— start of Selection —

He ordered that there be unconditional leave to defend as to the balance of the
claim. He ordered that the plaintiffs have leave to serve an amended statement
of claim to allege that the plaintiffs had suffered damage and he ordered that
further directions be adjourned sine die. He could, of course, have
granted only the first part of the order, that the deposit had been forfeited
to the plaintiffs, if he were satisfied that the pleading which had been served
disclosed no reasonable cause of action or defence, the pleading being the
defence and counterclaim.
Mr Khan-Ghauri appealed to Mr Wheeler and
in the course of the argument reference was made to observations in another
authority that it is necessary to deal separately and specifically with
counterclaim as well as defence, and Mr Wheeler by his order varied the
registrar’s order by refusing leave to defend the action and striking out the
defence and counterclaim. Refusal of leave to defend was not wholly appropriate
because the application was not under Ord 14. But striking out the defence and
counterclaim was, in my judgment, the correct order to make if the court was
satisfied that the defence and pleadings served by the defendant disclosed no
reasonable cause of defence to the action. The counterclaim is in effect, in
the present case, the counterpart of the defence. I therefore turn to it to see
what Mr Khan-Ghauri is seeking to set up.
He says this in the first part, which is
headed DEFENCE TO CLAIM:
the answers to the statement of Claim of
Plaintiff are submitted para by para thereof as follows;
1 The Para 1 thereof is denied to the extent
that this clause also refers as to ‘subject to inspection and survey and
valuation of the properties in question’ ie 188, 190 194 and 202 Wheatland
Lane, Wallasey, Cheshire, which has not been fulfilled down to date.
2 Para 2 the memorandum of sale was signed
by the defendant, subject to above condition to which selling Agent Auctioneers
had agreed to before the auction, that they would allow him, the purchaser, the
keys, and access for the purpose of inspection and survey and valuation of the
properties in issue.
That is amplified in further and better
particulars as follows:
The name of the individual, who agreed on
behalf of the auctioneers is not known. He appeared to be one of the Executives
at 66-68 Shepherds Bush Road, Hammersmith, London W6; offices . . . The essence
of the words used by such person was ‘We don’t have the keys for many of the
properties right now, but if you buy any property at any of our auctions, we
shall be too pleased to allow you to have the keys and access to your purchased
properties, as soon as the auction is over. If there is still no keys available
immediately after the auction, we will arrange the access for inspection and
valuation and Surveys, through the vendors or their solicitors’. The Defendant
accepted the Oral Contract and said OK.

— end of Selection —
— start of Provided data —

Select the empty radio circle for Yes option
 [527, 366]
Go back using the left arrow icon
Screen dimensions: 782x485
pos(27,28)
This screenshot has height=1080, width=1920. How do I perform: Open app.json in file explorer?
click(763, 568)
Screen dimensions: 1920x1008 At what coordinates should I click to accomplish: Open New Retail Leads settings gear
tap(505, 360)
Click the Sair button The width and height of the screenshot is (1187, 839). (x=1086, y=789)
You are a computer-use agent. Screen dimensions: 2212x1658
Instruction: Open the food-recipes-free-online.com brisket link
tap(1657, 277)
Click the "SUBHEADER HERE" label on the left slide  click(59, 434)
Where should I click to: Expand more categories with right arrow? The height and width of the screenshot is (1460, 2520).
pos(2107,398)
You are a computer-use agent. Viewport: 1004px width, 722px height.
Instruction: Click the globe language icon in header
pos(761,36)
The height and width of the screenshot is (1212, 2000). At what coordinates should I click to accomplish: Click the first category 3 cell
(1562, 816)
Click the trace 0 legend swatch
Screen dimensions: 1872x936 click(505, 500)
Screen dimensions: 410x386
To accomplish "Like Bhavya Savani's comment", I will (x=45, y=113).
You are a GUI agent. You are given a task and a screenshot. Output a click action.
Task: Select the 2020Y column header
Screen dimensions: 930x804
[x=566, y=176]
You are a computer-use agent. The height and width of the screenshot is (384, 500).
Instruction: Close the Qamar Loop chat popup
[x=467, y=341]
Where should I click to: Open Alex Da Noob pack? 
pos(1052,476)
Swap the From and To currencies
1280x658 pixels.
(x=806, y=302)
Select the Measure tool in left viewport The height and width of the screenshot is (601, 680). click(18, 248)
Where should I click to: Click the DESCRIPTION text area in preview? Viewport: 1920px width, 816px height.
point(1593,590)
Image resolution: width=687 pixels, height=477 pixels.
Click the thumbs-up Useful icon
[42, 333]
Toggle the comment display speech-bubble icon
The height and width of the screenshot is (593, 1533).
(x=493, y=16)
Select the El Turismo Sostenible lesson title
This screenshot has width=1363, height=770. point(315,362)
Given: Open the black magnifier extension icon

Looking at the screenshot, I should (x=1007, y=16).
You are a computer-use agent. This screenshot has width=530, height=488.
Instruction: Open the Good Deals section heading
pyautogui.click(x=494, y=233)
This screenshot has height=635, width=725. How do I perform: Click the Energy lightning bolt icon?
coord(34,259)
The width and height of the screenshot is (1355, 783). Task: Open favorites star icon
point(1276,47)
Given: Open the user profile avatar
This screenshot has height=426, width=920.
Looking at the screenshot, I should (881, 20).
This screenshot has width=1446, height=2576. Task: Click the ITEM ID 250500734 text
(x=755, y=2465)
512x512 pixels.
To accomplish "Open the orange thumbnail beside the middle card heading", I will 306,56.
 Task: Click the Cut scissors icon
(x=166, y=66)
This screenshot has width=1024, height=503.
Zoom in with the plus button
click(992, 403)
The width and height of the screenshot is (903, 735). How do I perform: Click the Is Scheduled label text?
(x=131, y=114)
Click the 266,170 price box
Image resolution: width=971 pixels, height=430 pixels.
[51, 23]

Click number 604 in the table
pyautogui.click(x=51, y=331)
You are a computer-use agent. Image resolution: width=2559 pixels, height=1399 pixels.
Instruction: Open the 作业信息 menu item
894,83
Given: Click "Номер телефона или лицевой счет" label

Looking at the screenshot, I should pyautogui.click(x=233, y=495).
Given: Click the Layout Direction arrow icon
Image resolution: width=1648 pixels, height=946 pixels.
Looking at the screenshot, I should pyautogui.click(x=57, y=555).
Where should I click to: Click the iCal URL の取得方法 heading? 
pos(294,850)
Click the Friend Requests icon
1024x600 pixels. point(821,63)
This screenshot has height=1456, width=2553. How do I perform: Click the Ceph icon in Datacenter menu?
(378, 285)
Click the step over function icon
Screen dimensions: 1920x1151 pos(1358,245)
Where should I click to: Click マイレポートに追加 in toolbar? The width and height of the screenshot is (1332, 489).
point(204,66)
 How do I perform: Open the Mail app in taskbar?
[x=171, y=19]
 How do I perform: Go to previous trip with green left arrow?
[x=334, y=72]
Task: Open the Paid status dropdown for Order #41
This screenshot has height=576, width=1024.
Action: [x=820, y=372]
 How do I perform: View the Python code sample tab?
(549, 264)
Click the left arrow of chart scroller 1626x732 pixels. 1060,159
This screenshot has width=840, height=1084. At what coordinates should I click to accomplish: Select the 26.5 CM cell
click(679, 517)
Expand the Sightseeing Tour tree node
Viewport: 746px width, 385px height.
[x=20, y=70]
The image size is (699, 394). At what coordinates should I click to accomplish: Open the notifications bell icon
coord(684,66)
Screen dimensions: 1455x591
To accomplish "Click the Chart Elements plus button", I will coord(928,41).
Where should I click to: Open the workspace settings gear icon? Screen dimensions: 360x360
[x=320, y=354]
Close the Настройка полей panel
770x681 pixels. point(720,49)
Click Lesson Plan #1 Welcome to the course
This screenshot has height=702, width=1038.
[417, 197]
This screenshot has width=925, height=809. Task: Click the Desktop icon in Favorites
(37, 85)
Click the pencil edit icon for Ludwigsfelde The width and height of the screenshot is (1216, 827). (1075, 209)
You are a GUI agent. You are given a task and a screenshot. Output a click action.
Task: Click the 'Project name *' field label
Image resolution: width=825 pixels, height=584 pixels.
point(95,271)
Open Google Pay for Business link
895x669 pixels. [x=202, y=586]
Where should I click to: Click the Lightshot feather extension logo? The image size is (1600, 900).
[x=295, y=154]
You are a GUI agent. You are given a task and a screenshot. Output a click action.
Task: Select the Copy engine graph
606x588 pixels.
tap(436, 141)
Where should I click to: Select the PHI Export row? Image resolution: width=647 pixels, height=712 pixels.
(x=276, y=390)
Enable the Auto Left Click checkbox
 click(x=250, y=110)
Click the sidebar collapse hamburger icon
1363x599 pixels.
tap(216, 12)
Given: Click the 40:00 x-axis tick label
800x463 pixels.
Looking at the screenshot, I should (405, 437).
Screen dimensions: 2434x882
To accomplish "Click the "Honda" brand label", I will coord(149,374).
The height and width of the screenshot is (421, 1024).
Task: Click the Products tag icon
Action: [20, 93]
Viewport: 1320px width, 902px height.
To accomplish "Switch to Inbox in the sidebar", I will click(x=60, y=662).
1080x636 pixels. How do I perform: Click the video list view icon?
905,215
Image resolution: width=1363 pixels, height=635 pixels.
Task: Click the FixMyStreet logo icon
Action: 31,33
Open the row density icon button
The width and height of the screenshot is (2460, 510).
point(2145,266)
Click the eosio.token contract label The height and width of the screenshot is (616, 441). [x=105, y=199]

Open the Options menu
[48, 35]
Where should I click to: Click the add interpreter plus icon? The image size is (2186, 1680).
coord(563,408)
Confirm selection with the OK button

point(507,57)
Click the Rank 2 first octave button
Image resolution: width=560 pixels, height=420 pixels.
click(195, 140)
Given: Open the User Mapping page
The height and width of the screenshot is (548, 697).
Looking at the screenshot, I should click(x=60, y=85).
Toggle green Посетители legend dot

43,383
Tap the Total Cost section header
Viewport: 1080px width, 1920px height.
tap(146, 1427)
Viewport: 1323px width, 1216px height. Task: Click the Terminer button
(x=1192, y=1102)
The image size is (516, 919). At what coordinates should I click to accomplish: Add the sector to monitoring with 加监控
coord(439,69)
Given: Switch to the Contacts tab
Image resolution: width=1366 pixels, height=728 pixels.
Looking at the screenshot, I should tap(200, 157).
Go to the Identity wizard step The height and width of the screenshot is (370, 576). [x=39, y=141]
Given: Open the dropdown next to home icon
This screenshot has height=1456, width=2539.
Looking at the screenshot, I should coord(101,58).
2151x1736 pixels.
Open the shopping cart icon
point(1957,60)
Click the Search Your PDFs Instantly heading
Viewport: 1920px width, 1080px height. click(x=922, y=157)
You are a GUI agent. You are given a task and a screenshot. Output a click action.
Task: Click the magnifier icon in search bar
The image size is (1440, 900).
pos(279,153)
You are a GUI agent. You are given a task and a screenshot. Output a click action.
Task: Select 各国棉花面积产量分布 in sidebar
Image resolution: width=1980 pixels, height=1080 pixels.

— end of Provided data —

Required work ▸
**A)** Update the records beginning with the line containing "Toggle the comment display speech-bubble icon" and going on through the line containing "I will 306,56." by changing "magnifier" to "magnifying glass". Give back only those lines, with everything else unchanged.
**B)** Extend the judgment excerpt on the disputed auction purchase, picking up right after its last sentence.
The records are unrelated to the judgment excerpt.

Expected results ▸
**A)**
Toggle the comment display speech-bubble icon
The height and width of the screenshot is (593, 1533).
(x=493, y=16)
Select the El Turismo Sostenible lesson title
This screenshot has width=1363, height=770. point(315,362)
Given: Open the black magnifying glass extension icon

Looking at the screenshot, I should (x=1007, y=16).
You are a computer-use agent. This screenshot has width=530, height=488.
Instruction: Open the Good Deals section heading
pyautogui.click(x=494, y=233)
This screenshot has height=635, width=725. How do I perform: Click the Energy lightning bolt icon?
coord(34,259)
The width and height of the screenshot is (1355, 783). Task: Open favorites star icon
point(1276,47)
Given: Open the user profile avatar
This screenshot has height=426, width=920.
Looking at the screenshot, I should (881, 20).
This screenshot has width=1446, height=2576. Task: Click the ITEM ID 250500734 text
(x=755, y=2465)
512x512 pixels.
To accomplish "Open the orange thumbnail beside the middle card heading", I will 306,56.

**B)**
Para 3 of the defence to claim goes on:
3a
Para 3 is contradicted to the effect that the condition 2 of the Special
Conditions of sale is not applicable in the circumstances.
Plainly, we are entitled to look at the
contract to see what condition 2 which is thus pleaded said. That is under the
heading IMPORTANT NOTICE TO BE READ BY ALL BIDDERS.
2. Prospective Purchasers shall be deemed
to have inspected the relevant property and made all usual and necessary
searches and enquiries, with all relevant authorities and other bodies.
The defence goes on:
3b
by their selling agent auctioneers M/s Bernard [sic] Marcus letter dated
4th June 1987 wherein they admitted with regard to lot 121 (the properties in
issue) Wheatland Lane, that the vendor is in the process of having the locks
changed as soon as he receives the keys these will be forwarded to you, they,
by the principle of ‘estoppel’ admitted that the sale was subject to inspection,
survey and valuation and that the keys were not still available to the
defendant as to have satisfaction of the condition in question here, they did
not fulfil their part of the contract before the exchange of contracts or in
any event before the completion date if there was any to occur after the said
satisfaction. As the said satisfaction did not take place, the vendors were
liable under the contract and not the defendant, and hence no application of
the Condition 2 of the Special Conditions.
Then the defence continues:
4
Para 4 is contradicted to the effect that as the Plaintiffs failed to
fulfil their part of the contract, the defendant was not bound — it was rather
detrimental to his interests — to complete the sale on 2nd July 1987.
5
The Notice mentioned in para 5 is therefore not applicable in the
circumstances as mentioned above.
6
Para 6. The defendant was not bound to complete the contract, on the
other hand the plaintiffs have been liable down the date for not performing
their part of the contract.
7
Para 7 is denied that the plaintiffs have deduced the title as they have
failed to satisfy the requirements of condition 9(2) of the National
Conditions, hence, contrary to their para 7.
and it is asserted that the defendant
cannot be deemed to have accepted the title. Then,
8
As to para 8, it is denied that the plaintiffs have ever been ready or
willing and able to perform their obligations under the contract, and the
defendant hereby reserves his right to give them notice to perform their part
(obligations) under the contract as stated above.
COUNTER CLAIM
1
In support of his Counter Claim, the defendant applies that the Vendors’
Auctioneers, Ms Bernard Marcus be made (third party) to join the Plaintiff on
the point of Liability for the loss and damages he has suffered under the
contract.
2
Specific performance of the contract is invoked to be ordered.
It cannot be, of course, as some of the
properties have been sold.
3
The facts supporting his Counter Claim can be stated as under:
(a)
Before the auction of the properties in issue, the vendors agent,
auctioneers Ms Bernard Marcus agreed to permit the inspection, survey and
valuation of the properties which they said that the keys of these properties
were not available and that it could be done anytime before the completion of
the contract.
(b)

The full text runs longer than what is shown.